(Rows from a screen grounding dataset)

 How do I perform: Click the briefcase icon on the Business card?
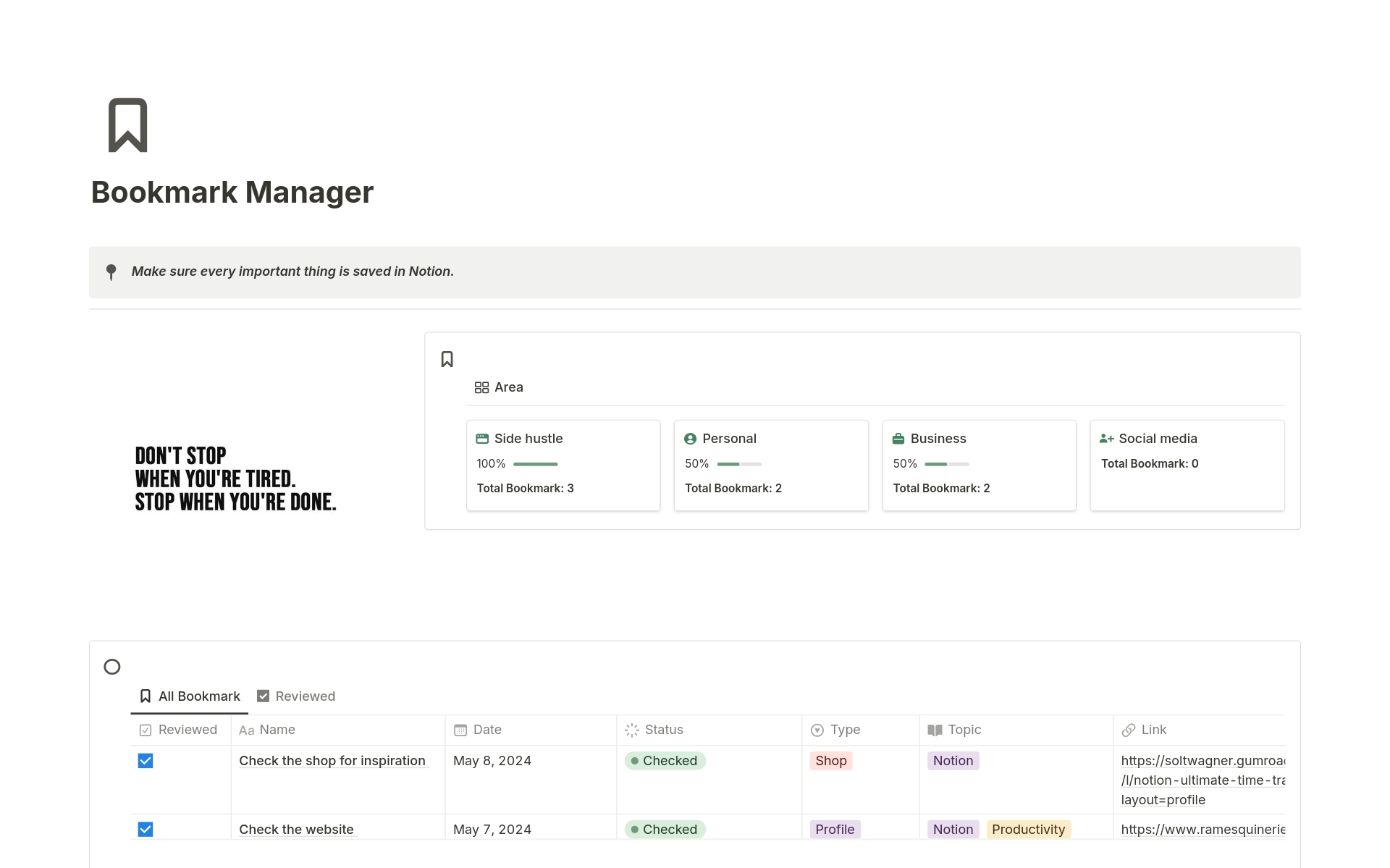[x=898, y=438]
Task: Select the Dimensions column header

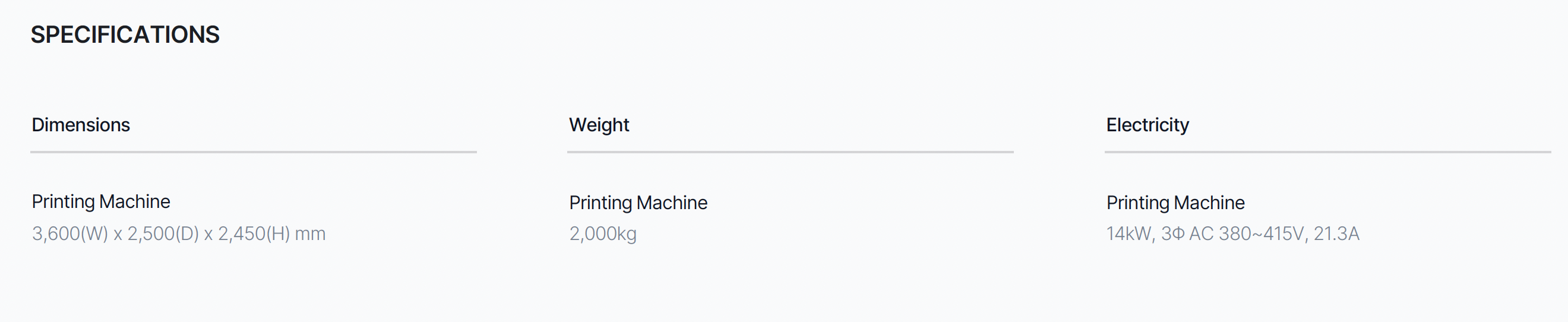Action: point(81,125)
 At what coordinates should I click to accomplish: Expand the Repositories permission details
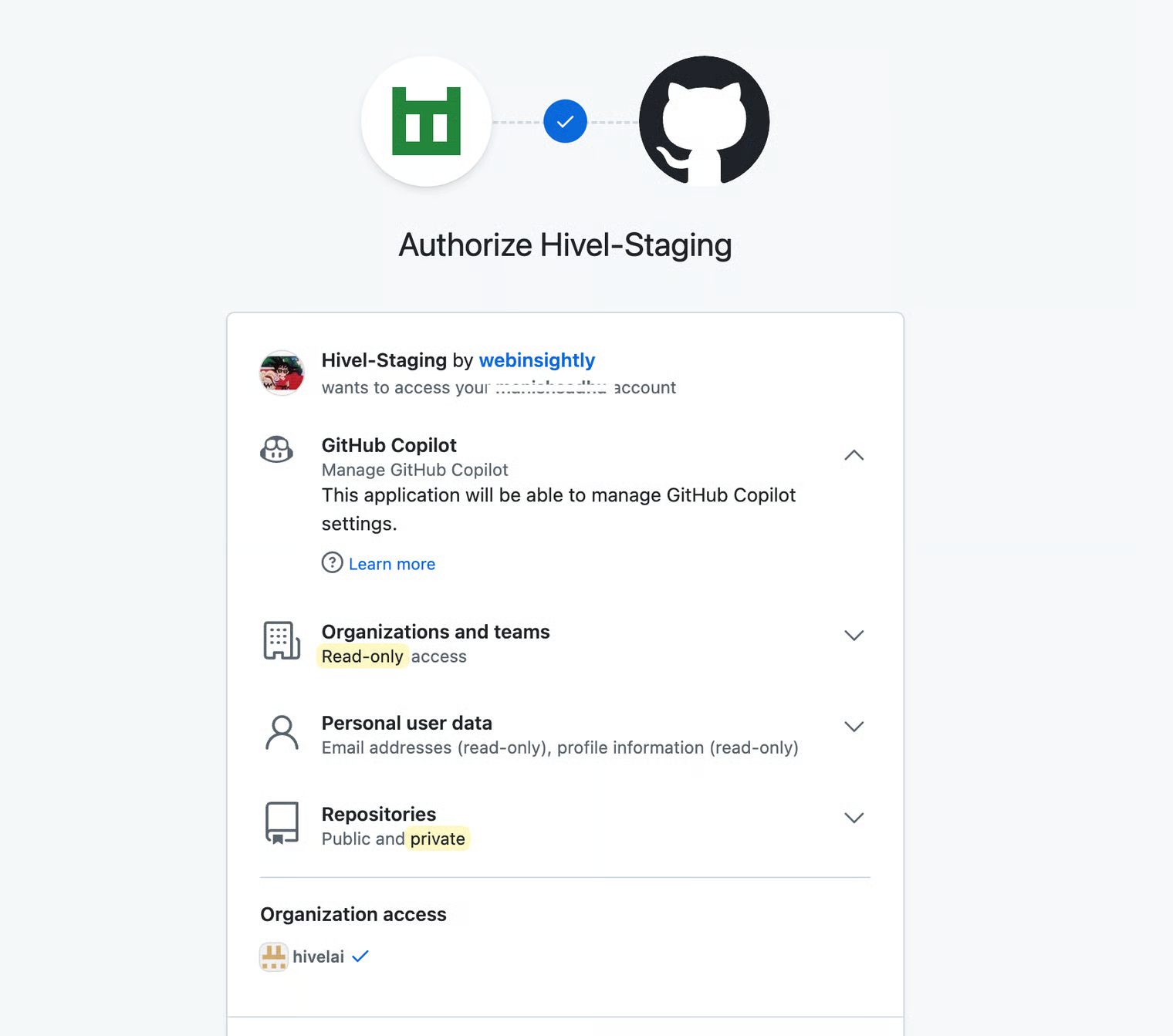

# [Request]
Repeat the listing above line for line, leaving out the pictures.

# [Finished answer]
 How do I perform: Click the briefcase icon on the Business card?
[x=898, y=438]
Task: Select the Dimensions column header

Action: point(81,125)
 At what coordinates should I click to accomplish: Expand the Repositories permission details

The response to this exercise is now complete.